JAKARTA, KOMPAS.com – Indonesia’s Covid-19 Task Force maintained that vaccines in Indonesia, such as Sinovac and AstraZeneca, can effectively resist coronavirus mutations such as the Delta variant from India that is found in the country.
The Jakarta Provincial administration announced that it will continue plans for face-to-face classes, though three schools shut down the program after their teachers tested positive for Covid-19.
And the State Intelligence Agency or BIN estimated that 85 percent of young people have been exposed to radical thinking, particularly on social media. This and more on Indonesia Highlights:
Indonesia’s Covid-19 Task Force: Vaccines Effective Against All Covid-19 Variants
Indonesian Covid-19 Task Force spokesman Wiku Adisasmito has assured the Indonesian public that Covid-19 vaccines used in Indonesia are effective in protecting against the Delta variant of Covid-19 or B.1.617.2, as well as other coronavirus strains.
“The effectiveness rate of the Covid-19 vaccines used in Indonesia, such as Sinovac and AstraZeneca, is higher than 50 percent," he said on Tuesday.
However, Wiku noted that “like all viruses, Covid-19 mutates to defend itself. The mutation process will occur constantly as long as the potential for transmission exists".
Indonesian Minister of Health Budi Gunadi Sadikin confirmed that the Delta variant of Covid-19 is one of the most widely spread strains of the coronavirus in Indonesia.
“The Delta strain of the coronavirus is found in Jakarta, after it was identified as the source of coronavirus clusters in Kudus Regency, Central Java and Bangkalan Regency on East Java province’s Madura Island.”
Budi noted that the transmission of the Delta variant of the coronavirus is quicker, though not more deadly, than other Covid-19 strains such as the Alpha strain from Great Britain or the Beta variant from South Africa.
Jakarta to Continue For Trial Face-to-Face Classes in Schools
Deputy Jakarta Governor Ahmad Riza Patria has announced that schools in the capital will continue the second stage trial period of face-to-face classes from June 9 to 26,.
“The limited face-to-face classes are an invaluable in educating the public on health protocols [in schools],“ said the Gerindra Party politician on Tuesday of the schools, which are gearing up for the 2021-2022 school year next July.
However, State Elementary School No. 08 or Kenari Elementary School decided to stop face-to-face classes, after school principal Hardi Priyono and two teachers recently tested positive for Covid-19.
“One of the teachers showed symptoms of Covid-19 and was confirmed positive for the coronavirus,” Hardi said. “We then tested [Kenari School’s] faculty and staff, then found that a teacher and myself also tested positive [for Covid-19].”
He added that none of the students tested positive for Covid-19.
Jakarta has carried out the second stage trial period for face-to-face classes in 226 schools which passed the Jakarta Education Services and Covid-19 Task Force’s assessment.
However, three schools, including Kenari Elementary School, halted face-to-face classes for various reasons, ranging from their proximity to red zones, and teachers testing positive for Covid-19.

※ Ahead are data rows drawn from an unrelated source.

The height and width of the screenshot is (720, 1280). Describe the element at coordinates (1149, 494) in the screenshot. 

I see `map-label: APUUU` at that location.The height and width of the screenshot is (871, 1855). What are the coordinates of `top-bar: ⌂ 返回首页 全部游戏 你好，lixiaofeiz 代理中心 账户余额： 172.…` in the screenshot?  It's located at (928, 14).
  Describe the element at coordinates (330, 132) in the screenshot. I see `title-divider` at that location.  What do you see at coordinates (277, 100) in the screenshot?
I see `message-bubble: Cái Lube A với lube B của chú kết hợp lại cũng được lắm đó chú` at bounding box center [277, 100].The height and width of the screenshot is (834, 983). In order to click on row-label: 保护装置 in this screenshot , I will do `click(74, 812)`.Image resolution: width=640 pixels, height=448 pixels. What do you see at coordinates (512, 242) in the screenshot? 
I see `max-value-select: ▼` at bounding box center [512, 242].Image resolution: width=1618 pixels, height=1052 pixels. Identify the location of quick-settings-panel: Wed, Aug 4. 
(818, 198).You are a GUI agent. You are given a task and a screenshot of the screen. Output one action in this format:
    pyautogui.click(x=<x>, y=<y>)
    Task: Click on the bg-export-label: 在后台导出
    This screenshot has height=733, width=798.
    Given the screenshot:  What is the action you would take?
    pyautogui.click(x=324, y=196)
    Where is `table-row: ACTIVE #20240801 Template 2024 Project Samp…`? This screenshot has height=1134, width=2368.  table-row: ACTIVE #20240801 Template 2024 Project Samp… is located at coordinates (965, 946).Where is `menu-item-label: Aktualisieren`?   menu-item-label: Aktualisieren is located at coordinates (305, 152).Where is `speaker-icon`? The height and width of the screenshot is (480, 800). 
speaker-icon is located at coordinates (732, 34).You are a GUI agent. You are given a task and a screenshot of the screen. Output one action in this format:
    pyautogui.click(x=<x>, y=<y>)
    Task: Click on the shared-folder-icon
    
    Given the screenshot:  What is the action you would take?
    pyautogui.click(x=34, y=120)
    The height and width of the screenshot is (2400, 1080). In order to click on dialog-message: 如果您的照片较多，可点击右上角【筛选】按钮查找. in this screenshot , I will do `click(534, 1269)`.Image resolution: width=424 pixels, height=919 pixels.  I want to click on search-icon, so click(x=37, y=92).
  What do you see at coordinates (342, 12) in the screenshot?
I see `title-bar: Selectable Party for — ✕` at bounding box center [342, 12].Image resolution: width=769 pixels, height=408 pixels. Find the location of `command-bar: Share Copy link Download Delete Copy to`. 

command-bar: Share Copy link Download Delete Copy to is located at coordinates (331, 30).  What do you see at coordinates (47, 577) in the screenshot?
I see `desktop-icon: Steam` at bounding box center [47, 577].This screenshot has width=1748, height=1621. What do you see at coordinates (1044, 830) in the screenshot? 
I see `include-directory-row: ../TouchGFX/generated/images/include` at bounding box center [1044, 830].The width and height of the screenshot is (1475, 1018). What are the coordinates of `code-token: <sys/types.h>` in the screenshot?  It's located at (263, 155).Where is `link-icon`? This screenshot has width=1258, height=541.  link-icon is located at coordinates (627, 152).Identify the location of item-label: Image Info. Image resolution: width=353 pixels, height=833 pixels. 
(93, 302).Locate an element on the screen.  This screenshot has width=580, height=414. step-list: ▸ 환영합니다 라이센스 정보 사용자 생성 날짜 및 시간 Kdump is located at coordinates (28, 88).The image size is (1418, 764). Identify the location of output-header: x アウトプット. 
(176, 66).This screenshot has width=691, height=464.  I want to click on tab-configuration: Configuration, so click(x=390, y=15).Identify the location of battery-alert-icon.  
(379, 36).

BIN: 85 Percent of Indonesian Millennials Exposed to Radicalism
The Indonesian State Intelligence Agency or BIN has disclosed the vulnerability of the country’s millennials to radical ideologies, as laid out in a recent survey by the National Counterterrorism Agency (BNPT).
“The BNPT survey found that 85 percent of [Indonesian] millennials are exposed to radical [ideologies] through social media,” said BIN official Wawan Hari Purwanto on Tuesday. “Social media is an incubator and an outlet to spread radicalism.“
Wawan added that BIN focused on the issue of youth and radicalism, because they make up a ‘bonus demographic’, or substantial segment of the population, that is of working age.
Aside from radicalism, Wawan identified Papuan separatism, cyberattacks, the spread of hoaxes, and communal or sectarian conflicts as other threats to Indonesian national security.
“Cyberthreats [to Indonesia] is inevitable, as internet penetration of the population continues at a rapid pace. We highlighted cyberthreats and hoaxes as threats, because information could spread quickly and unchecked,” he reminded.
Wawan asserted that BIN also identified the Covid-19 pandemic as a potential national security threat, that “threatens public safety and hampers economic growth.